Exercise brief. Copy the entries from the line containing "900x506 pixels. At" through the line containing "(x=225, y=57)", both lines included. Swap "pigeons" for "sparrows" and change nothing else.

______

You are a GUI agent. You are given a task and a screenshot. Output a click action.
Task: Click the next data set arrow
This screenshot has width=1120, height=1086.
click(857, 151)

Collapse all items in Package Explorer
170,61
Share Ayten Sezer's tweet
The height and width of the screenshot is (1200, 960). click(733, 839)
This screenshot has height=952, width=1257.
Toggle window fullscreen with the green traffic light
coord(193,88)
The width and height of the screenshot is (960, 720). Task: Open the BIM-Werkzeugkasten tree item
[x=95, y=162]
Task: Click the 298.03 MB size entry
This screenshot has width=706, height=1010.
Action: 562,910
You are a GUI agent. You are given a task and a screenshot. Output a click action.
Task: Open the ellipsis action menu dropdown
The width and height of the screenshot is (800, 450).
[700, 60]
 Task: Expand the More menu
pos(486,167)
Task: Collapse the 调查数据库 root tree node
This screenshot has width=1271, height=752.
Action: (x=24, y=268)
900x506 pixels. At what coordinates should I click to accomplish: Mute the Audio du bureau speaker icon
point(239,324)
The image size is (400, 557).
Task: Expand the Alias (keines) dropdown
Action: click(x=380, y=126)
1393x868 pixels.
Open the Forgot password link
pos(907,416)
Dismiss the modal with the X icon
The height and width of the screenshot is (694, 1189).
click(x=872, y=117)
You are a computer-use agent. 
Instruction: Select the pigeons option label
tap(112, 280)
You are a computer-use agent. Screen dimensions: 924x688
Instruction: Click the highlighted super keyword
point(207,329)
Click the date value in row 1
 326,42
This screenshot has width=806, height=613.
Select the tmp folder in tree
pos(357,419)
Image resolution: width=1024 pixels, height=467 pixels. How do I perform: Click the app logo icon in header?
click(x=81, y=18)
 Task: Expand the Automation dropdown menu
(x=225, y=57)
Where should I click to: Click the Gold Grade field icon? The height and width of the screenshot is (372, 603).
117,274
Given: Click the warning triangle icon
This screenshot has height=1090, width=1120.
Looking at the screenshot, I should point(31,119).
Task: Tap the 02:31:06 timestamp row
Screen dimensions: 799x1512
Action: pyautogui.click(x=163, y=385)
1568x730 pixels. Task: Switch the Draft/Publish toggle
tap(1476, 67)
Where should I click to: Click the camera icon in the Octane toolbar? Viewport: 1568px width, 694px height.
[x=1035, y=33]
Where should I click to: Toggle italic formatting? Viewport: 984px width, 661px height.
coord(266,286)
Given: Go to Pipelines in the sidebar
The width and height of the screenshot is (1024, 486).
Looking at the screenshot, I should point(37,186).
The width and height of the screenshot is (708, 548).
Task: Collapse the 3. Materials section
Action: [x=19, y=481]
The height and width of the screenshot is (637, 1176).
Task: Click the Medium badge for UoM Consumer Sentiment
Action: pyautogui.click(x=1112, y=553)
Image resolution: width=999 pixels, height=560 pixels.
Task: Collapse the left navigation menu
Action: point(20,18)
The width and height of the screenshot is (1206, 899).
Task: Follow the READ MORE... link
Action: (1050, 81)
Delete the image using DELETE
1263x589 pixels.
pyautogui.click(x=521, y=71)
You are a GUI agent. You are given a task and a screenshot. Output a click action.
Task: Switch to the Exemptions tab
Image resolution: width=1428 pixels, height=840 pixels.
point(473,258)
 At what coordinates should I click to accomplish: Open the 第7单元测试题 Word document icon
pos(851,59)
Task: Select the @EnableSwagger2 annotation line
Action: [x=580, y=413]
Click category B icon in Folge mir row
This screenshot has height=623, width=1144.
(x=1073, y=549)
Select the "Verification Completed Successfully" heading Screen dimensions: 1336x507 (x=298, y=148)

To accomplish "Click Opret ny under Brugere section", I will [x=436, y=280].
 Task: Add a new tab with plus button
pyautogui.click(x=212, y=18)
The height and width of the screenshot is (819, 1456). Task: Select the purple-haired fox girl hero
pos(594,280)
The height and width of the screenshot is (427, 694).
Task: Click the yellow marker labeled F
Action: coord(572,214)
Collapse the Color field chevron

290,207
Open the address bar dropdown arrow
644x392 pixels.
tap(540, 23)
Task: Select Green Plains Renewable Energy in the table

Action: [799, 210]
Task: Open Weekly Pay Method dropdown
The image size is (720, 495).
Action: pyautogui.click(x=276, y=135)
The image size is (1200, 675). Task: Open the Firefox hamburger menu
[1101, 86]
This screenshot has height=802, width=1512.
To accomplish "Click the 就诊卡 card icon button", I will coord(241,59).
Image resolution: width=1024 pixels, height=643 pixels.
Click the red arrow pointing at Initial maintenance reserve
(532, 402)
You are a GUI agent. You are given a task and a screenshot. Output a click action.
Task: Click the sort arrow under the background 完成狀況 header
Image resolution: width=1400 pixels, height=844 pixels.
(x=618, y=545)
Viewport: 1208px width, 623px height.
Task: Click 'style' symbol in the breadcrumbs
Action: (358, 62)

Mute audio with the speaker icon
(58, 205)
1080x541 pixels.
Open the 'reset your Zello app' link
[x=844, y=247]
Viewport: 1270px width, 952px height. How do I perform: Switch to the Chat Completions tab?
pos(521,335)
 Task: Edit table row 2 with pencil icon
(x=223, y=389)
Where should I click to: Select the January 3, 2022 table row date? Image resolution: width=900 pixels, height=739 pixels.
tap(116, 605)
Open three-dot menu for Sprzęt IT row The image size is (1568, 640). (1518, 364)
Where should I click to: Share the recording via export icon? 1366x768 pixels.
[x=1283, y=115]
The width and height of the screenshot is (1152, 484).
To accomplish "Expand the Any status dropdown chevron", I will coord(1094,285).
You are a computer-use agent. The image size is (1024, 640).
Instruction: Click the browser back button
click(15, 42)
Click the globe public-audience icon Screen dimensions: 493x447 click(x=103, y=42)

______

Answer for the task.
900x506 pixels. At what coordinates should I click to accomplish: Mute the Audio du bureau speaker icon
point(239,324)
The image size is (400, 557).
Task: Expand the Alias (keines) dropdown
Action: click(x=380, y=126)
1393x868 pixels.
Open the Forgot password link
pos(907,416)
Dismiss the modal with the X icon
The height and width of the screenshot is (694, 1189).
click(x=872, y=117)
You are a computer-use agent. 
Instruction: Select the sparrows option label
tap(112, 280)
You are a computer-use agent. Screen dimensions: 924x688
Instruction: Click the highlighted super keyword
point(207,329)
Click the date value in row 1
 326,42
This screenshot has width=806, height=613.
Select the tmp folder in tree
pos(357,419)
Image resolution: width=1024 pixels, height=467 pixels. How do I perform: Click the app logo icon in header?
click(x=81, y=18)
 Task: Expand the Automation dropdown menu
(x=225, y=57)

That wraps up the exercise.